Note: Calyx means "husk" or "pod" and the centre is pod shaped.

Built on the demolished site of the original bungalow of the garden.

The conference centre (built to passiv-haus standards) was designed, by a collaborative team of 'Helionix Designs' (architect "Alistair Gould"), Structural Engineer "Cameron Taylor" (now part of Scott Wilson Group)and 'Conker Conservation'. The Bay Trust and designers are all members of the 'Carbon Free Group'.

It has pneumatic rammed chalk walls (maximum thickness of 650mm).

Its domed roof (Catalan vault) uses techniques patented by Spanish-American architect Rafael Guastavino in 1885.
'Rings of local clay tiles are glued together with fast setting gypsum plaster to form a self-supporting dome that is constantly in a state of compression'.

The project was completed in Autumn 2006.

Total embodied energy of the building is calculated to be 299 MJ/m2, while embodied carbon is 33 kg /m2. This is compared to 1393 MJ/m2 and 147 kg /m2 for a similar concrete building shell.

The result is a venue that achieves savings of 66% in target energy consumption and 67% in target emissions.

Hot water is supplied via solar thermal panels, while a small woodchips-fed biomass generator produces heat for an underfloor heating system if additional warmth is required.

Water management is also another essential part of the design. The water supply comes from a sustainably managed bore-hole with all rainwater run-off feeding back into this supply. Grey and black water is fed through a reed bed filter and the resulting cleaned water is then can be used to feed the Pines Garden plants.

It claims to be the first conference building in Europe to reach beyond carbon neutral and become carbon negative. It also has a grass roof.

The venue is available for private hire and gained a licence for wedding and other ceremonies.

==St. Margaret’s Museum==

St. Margaret's Museum and The Pines Garden Tea Room are located at Pines Garden.
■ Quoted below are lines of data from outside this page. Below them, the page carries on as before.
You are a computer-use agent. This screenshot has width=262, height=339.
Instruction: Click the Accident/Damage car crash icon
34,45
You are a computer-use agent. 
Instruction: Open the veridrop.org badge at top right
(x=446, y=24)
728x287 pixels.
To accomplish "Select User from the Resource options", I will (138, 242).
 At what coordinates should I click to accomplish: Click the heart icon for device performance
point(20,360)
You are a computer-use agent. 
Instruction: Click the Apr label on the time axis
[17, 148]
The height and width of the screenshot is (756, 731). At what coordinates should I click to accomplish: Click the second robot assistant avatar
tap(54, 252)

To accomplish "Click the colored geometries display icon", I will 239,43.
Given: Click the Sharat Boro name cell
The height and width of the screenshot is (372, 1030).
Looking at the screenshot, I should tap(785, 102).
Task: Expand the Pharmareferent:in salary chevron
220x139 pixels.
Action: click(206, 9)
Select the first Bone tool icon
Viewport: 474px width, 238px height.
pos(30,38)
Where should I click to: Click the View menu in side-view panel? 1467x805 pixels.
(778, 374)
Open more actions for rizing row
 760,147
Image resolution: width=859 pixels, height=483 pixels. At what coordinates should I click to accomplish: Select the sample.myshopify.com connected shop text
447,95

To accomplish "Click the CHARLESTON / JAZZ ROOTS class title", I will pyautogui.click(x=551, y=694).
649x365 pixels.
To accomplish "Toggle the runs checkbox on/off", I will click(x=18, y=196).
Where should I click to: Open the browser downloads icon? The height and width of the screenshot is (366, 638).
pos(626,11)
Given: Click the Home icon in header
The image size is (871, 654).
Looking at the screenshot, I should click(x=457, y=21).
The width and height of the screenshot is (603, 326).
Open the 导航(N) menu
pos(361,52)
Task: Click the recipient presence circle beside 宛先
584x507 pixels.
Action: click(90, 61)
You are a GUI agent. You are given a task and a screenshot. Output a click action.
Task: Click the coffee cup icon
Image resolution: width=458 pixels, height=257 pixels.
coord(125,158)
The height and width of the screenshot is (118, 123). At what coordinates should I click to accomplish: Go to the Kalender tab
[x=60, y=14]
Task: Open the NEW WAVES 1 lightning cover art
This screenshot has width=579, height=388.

The museum features changing displays about local history including St Margaret's during WW2, and one-time resident Noël Coward. Other topics focus on area natural history and the environment.

==Awards==

Since opening in 2006, the Calyx has won several regional, national and international awards.

- Kent Business Environment Award 2006
- Winner of the Building magazine Sustainability Awards 2007, Sustainable Building of the Year (small project) Award
- The Sustainable City Award 2007 (organised by the City of London Corporation)
- Winner of the Special Small Project of the Year category Institution of Structural Engineers Building Awards 2007 (see also Structural Awards)
- David Alsop Sustainability Award, Commendation (also Institution of Structural Engineers Building Awards 2007)
- Overall Winner of the Kent Design Awards in 2007/2008.
- Best Small Building (under £1 million), Winner
- The roof helped 'Accurate Roofing' being nominated at the 'Flat Roofing Alliance' awards in London.